In 2008, Harvest Hands co-founders Brian and Courtney Hicks noticed a decline in high school students who wanted to participate in traditional after school programming. In an effort to encourage students to engage in mentoring opportunities, Brian and Courtney decided to create a small business and hire students to work there. A business plan was created, materials were purchased, and students were hired. Before they knew what a social enterprise was, they had successfully created one. Students gained access to local jobs, mentoring, and empowerment all at once. Humphreys Street Coffee & Soap was born.
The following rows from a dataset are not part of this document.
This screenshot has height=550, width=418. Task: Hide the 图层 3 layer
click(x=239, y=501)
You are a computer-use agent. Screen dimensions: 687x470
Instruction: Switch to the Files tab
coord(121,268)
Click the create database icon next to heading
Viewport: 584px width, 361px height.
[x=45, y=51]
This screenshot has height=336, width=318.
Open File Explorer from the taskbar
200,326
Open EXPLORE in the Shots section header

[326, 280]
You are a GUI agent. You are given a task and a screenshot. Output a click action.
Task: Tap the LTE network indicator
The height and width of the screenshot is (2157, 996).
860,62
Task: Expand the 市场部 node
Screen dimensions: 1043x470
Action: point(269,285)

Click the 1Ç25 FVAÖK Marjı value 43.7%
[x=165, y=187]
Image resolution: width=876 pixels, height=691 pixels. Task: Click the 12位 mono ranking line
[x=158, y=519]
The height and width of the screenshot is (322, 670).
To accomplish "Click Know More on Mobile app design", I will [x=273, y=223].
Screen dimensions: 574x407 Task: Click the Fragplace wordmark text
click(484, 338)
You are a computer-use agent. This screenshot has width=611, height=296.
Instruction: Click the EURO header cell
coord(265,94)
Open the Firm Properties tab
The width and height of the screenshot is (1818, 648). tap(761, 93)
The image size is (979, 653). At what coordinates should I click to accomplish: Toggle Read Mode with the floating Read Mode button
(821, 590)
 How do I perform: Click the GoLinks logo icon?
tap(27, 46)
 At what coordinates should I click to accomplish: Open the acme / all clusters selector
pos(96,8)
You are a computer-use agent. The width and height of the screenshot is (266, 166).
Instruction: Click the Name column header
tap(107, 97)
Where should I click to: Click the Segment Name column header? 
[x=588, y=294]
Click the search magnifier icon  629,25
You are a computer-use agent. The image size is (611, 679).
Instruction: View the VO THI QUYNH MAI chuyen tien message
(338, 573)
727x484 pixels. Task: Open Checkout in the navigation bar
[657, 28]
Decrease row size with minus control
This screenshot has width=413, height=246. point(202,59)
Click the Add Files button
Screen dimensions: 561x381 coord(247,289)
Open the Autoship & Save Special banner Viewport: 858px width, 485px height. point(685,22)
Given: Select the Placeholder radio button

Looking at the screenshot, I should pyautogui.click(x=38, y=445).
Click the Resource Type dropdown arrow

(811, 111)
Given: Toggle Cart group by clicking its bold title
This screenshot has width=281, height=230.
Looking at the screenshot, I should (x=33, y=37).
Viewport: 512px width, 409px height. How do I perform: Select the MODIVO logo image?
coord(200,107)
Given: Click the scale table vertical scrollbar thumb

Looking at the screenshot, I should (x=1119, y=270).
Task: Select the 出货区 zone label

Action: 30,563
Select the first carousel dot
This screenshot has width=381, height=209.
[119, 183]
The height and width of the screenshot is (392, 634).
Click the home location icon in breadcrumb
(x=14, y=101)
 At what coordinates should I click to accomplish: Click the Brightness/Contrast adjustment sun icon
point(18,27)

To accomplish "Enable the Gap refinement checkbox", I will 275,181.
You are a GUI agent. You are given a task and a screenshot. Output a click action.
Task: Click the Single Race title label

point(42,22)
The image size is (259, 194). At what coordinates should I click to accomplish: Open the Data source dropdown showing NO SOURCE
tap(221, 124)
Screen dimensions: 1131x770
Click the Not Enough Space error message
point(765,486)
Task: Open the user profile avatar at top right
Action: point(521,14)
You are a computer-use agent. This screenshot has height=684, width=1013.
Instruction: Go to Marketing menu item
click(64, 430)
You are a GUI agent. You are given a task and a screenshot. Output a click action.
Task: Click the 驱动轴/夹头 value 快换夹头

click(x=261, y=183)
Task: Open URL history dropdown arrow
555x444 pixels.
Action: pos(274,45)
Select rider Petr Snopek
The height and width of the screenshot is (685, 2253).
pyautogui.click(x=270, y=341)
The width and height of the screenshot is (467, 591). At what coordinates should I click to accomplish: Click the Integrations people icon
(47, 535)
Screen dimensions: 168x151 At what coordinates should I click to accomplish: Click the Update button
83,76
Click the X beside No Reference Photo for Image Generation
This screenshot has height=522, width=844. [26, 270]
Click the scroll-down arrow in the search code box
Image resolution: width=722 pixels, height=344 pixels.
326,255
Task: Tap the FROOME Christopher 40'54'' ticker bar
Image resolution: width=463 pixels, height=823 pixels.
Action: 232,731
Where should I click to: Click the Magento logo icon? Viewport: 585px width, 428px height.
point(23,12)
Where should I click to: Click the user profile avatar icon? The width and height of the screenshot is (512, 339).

Now | Humphreys Street Coffee & Soap

Our micro-business employs 16 teens per year and generates revenue that is poured directly back into the community and the students we serve. When a local teen applies for and receives a job at Humphreys Street, they are trained in the art of roasting coffee and creating handcrafted body products and are given the opportunity to earn money in a neighborhood where few positive economic opportunities exist. Humphreys Street employees also have the opportunity to tour colleges, learn about trade school options, and spend time with mentors who share about their education, career, and other life experiences. Additionally, students are provided with financial literacy training, access to resources to open checking and savings accounts, and opportunities to earn academic scholarships upon graduation.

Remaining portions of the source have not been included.